Instructions for the task:
Please copy the lines below, swapping "computer-use agent" for "desktop agent" wherever it appears and keeping everything else the same.

Information supplied:

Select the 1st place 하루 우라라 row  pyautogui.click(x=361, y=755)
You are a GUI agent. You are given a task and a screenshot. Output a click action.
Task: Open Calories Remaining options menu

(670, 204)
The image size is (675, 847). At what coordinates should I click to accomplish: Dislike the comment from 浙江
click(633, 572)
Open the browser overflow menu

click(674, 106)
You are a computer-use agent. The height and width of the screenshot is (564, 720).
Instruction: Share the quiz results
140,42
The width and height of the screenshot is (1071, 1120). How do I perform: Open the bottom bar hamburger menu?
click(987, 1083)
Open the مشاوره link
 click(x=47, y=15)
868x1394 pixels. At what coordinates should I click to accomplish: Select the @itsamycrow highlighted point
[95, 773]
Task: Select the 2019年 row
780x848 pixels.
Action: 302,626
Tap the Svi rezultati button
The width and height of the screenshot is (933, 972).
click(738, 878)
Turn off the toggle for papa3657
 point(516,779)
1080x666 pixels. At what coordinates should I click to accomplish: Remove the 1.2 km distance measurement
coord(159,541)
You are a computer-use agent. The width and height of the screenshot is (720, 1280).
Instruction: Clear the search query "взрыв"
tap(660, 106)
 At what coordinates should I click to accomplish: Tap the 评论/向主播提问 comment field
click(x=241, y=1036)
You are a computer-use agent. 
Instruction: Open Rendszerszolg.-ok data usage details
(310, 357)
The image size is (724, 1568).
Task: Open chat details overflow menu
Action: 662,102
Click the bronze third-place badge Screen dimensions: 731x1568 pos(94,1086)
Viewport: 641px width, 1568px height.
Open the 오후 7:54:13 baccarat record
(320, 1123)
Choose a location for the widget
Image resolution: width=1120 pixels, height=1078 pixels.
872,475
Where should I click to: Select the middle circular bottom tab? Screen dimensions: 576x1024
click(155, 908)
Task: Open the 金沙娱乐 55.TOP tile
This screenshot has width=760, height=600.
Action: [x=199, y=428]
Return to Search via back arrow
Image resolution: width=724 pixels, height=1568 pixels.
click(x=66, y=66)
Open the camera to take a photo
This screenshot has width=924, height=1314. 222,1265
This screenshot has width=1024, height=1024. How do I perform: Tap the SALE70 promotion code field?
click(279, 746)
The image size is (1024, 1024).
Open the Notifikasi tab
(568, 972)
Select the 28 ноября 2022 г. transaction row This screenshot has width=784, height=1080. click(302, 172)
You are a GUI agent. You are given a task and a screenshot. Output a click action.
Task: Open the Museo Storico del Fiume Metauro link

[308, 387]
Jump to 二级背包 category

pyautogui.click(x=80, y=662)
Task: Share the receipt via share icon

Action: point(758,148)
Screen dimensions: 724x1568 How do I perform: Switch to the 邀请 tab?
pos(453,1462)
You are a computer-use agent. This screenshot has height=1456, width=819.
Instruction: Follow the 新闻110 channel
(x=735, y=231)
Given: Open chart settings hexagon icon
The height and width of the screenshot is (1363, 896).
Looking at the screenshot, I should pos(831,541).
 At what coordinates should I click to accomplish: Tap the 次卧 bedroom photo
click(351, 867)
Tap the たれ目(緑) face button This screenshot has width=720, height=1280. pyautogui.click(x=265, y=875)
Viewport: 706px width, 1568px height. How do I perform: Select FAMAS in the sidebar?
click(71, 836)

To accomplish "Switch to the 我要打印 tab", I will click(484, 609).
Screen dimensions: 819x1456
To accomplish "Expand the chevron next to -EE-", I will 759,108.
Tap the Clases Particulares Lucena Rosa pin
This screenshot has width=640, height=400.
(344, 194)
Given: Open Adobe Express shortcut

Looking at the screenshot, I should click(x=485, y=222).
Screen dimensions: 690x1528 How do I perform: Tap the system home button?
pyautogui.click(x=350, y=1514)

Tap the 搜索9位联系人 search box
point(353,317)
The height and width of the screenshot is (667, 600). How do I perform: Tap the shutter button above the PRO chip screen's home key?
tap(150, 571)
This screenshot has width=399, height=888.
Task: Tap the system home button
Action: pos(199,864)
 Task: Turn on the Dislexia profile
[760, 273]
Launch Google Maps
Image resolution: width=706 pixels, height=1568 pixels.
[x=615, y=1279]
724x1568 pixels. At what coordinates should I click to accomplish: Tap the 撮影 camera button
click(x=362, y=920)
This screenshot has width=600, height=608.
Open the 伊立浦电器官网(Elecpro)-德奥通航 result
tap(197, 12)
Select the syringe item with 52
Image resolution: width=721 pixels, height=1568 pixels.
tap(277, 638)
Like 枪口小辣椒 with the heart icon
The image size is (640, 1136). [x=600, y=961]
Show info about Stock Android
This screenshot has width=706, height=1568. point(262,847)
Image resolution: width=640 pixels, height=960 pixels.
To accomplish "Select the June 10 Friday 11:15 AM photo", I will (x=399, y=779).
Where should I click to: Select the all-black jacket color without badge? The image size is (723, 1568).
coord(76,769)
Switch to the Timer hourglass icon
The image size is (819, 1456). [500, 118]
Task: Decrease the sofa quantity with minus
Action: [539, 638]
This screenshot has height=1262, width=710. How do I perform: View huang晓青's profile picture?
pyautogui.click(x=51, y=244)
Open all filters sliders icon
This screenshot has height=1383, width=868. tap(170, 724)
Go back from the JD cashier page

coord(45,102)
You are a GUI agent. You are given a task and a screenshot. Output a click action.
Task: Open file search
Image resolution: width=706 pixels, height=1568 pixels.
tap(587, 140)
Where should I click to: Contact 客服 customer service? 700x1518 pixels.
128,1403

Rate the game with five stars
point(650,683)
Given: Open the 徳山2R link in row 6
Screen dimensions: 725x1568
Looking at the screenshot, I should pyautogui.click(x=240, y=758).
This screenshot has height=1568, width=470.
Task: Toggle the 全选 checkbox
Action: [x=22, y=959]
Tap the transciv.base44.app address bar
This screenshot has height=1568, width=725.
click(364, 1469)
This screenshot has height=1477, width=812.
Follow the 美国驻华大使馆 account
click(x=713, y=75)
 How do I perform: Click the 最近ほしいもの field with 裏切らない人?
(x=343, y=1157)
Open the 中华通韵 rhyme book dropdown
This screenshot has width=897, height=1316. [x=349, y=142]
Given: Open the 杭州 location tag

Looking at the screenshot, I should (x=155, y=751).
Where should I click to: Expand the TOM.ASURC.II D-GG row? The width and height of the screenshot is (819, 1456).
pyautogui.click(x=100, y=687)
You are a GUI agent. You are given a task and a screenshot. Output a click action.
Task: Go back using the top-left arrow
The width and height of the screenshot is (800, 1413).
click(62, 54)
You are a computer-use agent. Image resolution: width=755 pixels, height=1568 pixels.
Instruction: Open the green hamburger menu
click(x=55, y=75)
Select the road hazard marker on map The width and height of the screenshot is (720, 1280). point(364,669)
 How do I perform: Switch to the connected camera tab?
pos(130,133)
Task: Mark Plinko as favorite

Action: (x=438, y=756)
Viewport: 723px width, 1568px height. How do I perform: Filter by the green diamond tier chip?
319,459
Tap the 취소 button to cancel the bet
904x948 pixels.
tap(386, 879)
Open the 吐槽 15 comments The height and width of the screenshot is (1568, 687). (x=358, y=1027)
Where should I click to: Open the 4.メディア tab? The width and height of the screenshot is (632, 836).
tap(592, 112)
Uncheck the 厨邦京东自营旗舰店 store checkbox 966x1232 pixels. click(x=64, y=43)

Exercise result:
Select the 1st place 하루 우라라 row  pyautogui.click(x=361, y=755)
You are a GUI agent. You are given a task and a screenshot. Output a click action.
Task: Open Calories Remaining options menu

(670, 204)
The image size is (675, 847). At what coordinates should I click to accomplish: Dislike the comment from 浙江
click(633, 572)
Open the browser overflow menu

click(674, 106)
You are a desktop agent. The height and width of the screenshot is (564, 720).
Instruction: Share the quiz results
140,42
The width and height of the screenshot is (1071, 1120). How do I perform: Open the bottom bar hamburger menu?
click(987, 1083)
Open the مشاوره link
 click(x=47, y=15)
868x1394 pixels. At what coordinates should I click to accomplish: Select the @itsamycrow highlighted point
[95, 773]
Task: Select the 2019年 row
780x848 pixels.
Action: 302,626
Tap the Svi rezultati button
The width and height of the screenshot is (933, 972).
click(738, 878)
Turn off the toggle for papa3657
 point(516,779)
1080x666 pixels. At what coordinates should I click to accomplish: Remove the 1.2 km distance measurement
coord(159,541)
You are a desktop agent. The width and height of the screenshot is (720, 1280).
Instruction: Clear the search query "взрыв"
tap(660, 106)
 At what coordinates should I click to accomplish: Tap the 评论/向主播提问 comment field
click(x=241, y=1036)
You are a desktop agent. 
Instruction: Open Rendszerszolg.-ok data usage details
(310, 357)
The image size is (724, 1568).
Task: Open chat details overflow menu
Action: 662,102
Click the bronze third-place badge Screen dimensions: 731x1568 pos(94,1086)
Viewport: 641px width, 1568px height.
Open the 오후 7:54:13 baccarat record
(320, 1123)
Choose a location for the widget
Image resolution: width=1120 pixels, height=1078 pixels.
872,475
Where should I click to: Select the middle circular bottom tab? Screen dimensions: 576x1024
click(155, 908)
Task: Open the 金沙娱乐 55.TOP tile
This screenshot has width=760, height=600.
Action: [x=199, y=428]
Return to Search via back arrow
Image resolution: width=724 pixels, height=1568 pixels.
click(x=66, y=66)
Open the camera to take a photo
This screenshot has width=924, height=1314. 222,1265
This screenshot has width=1024, height=1024. How do I perform: Tap the SALE70 promotion code field?
click(279, 746)
The image size is (1024, 1024).
Open the Notifikasi tab
(568, 972)
Select the 28 ноября 2022 г. transaction row This screenshot has width=784, height=1080. click(302, 172)
You are a GUI agent. You are given a task and a screenshot. Output a click action.
Task: Open the Museo Storico del Fiume Metauro link

[308, 387]
Jump to 二级背包 category

pyautogui.click(x=80, y=662)
Task: Share the receipt via share icon

Action: point(758,148)
Screen dimensions: 724x1568 How do I perform: Switch to the 邀请 tab?
pos(453,1462)
You are a desktop agent. This screenshot has height=1456, width=819.
Instruction: Follow the 新闻110 channel
(x=735, y=231)
Given: Open chart settings hexagon icon
The height and width of the screenshot is (1363, 896).
Looking at the screenshot, I should pos(831,541).
 At what coordinates should I click to accomplish: Tap the 次卧 bedroom photo
click(351, 867)
Tap the たれ目(緑) face button This screenshot has width=720, height=1280. pyautogui.click(x=265, y=875)
Viewport: 706px width, 1568px height. How do I perform: Select FAMAS in the sidebar?
click(71, 836)

To accomplish "Switch to the 我要打印 tab", I will click(484, 609).
Screen dimensions: 819x1456
To accomplish "Expand the chevron next to -EE-", I will 759,108.
Tap the Clases Particulares Lucena Rosa pin
This screenshot has width=640, height=400.
(344, 194)
Given: Open Adobe Express shortcut

Looking at the screenshot, I should click(x=485, y=222).
Screen dimensions: 690x1528 How do I perform: Tap the system home button?
pyautogui.click(x=350, y=1514)

Tap the 搜索9位联系人 search box
point(353,317)
The height and width of the screenshot is (667, 600). How do I perform: Tap the shutter button above the PRO chip screen's home key?
tap(150, 571)
This screenshot has width=399, height=888.
Task: Tap the system home button
Action: pos(199,864)
 Task: Turn on the Dislexia profile
[760, 273]
Launch Google Maps
Image resolution: width=706 pixels, height=1568 pixels.
[x=615, y=1279]
724x1568 pixels. At what coordinates should I click to accomplish: Tap the 撮影 camera button
click(x=362, y=920)
This screenshot has width=600, height=608.
Open the 伊立浦电器官网(Elecpro)-德奥通航 result
tap(197, 12)
Select the syringe item with 52
Image resolution: width=721 pixels, height=1568 pixels.
tap(277, 638)
Like 枪口小辣椒 with the heart icon
The image size is (640, 1136). [x=600, y=961]
Show info about Stock Android
This screenshot has width=706, height=1568. point(262,847)
Image resolution: width=640 pixels, height=960 pixels.
To accomplish "Select the June 10 Friday 11:15 AM photo", I will (x=399, y=779).
Where should I click to: Select the all-black jacket color without badge? The image size is (723, 1568).
coord(76,769)
Switch to the Timer hourglass icon
The image size is (819, 1456). [500, 118]
Task: Decrease the sofa quantity with minus
Action: [539, 638]
This screenshot has height=1262, width=710. How do I perform: View huang晓青's profile picture?
pyautogui.click(x=51, y=244)
Open all filters sliders icon
This screenshot has height=1383, width=868. tap(170, 724)
Go back from the JD cashier page

coord(45,102)
You are a GUI agent. You are given a task and a screenshot. Output a click action.
Task: Open file search
Image resolution: width=706 pixels, height=1568 pixels.
tap(587, 140)
Where should I click to: Contact 客服 customer service? 700x1518 pixels.
128,1403

Rate the game with five stars
point(650,683)
Given: Open the 徳山2R link in row 6
Screen dimensions: 725x1568
Looking at the screenshot, I should pyautogui.click(x=240, y=758).
This screenshot has height=1568, width=470.
Task: Toggle the 全选 checkbox
Action: [x=22, y=959]
Tap the transciv.base44.app address bar
This screenshot has height=1568, width=725.
click(364, 1469)
This screenshot has height=1477, width=812.
Follow the 美国驻华大使馆 account
click(x=713, y=75)
 How do I perform: Click the 最近ほしいもの field with 裏切らない人?
(x=343, y=1157)
Open the 中华通韵 rhyme book dropdown
This screenshot has width=897, height=1316. [x=349, y=142]
Given: Open the 杭州 location tag

Looking at the screenshot, I should (x=155, y=751).
Where should I click to: Expand the TOM.ASURC.II D-GG row? The width and height of the screenshot is (819, 1456).
pyautogui.click(x=100, y=687)
You are a GUI agent. You are given a task and a screenshot. Output a click action.
Task: Go back using the top-left arrow
The width and height of the screenshot is (800, 1413).
click(62, 54)
You are a desktop agent. Image resolution: width=755 pixels, height=1568 pixels.
Instruction: Open the green hamburger menu
click(x=55, y=75)
Select the road hazard marker on map The width and height of the screenshot is (720, 1280). point(364,669)
 How do I perform: Switch to the connected camera tab?
pos(130,133)
Task: Mark Plinko as favorite

Action: (x=438, y=756)
Viewport: 723px width, 1568px height. How do I perform: Filter by the green diamond tier chip?
319,459
Tap the 취소 button to cancel the bet
904x948 pixels.
tap(386, 879)
Open the 吐槽 15 comments The height and width of the screenshot is (1568, 687). (x=358, y=1027)
Where should I click to: Open the 4.メディア tab? The width and height of the screenshot is (632, 836).
tap(592, 112)
Uncheck the 厨邦京东自营旗舰店 store checkbox 966x1232 pixels. click(x=64, y=43)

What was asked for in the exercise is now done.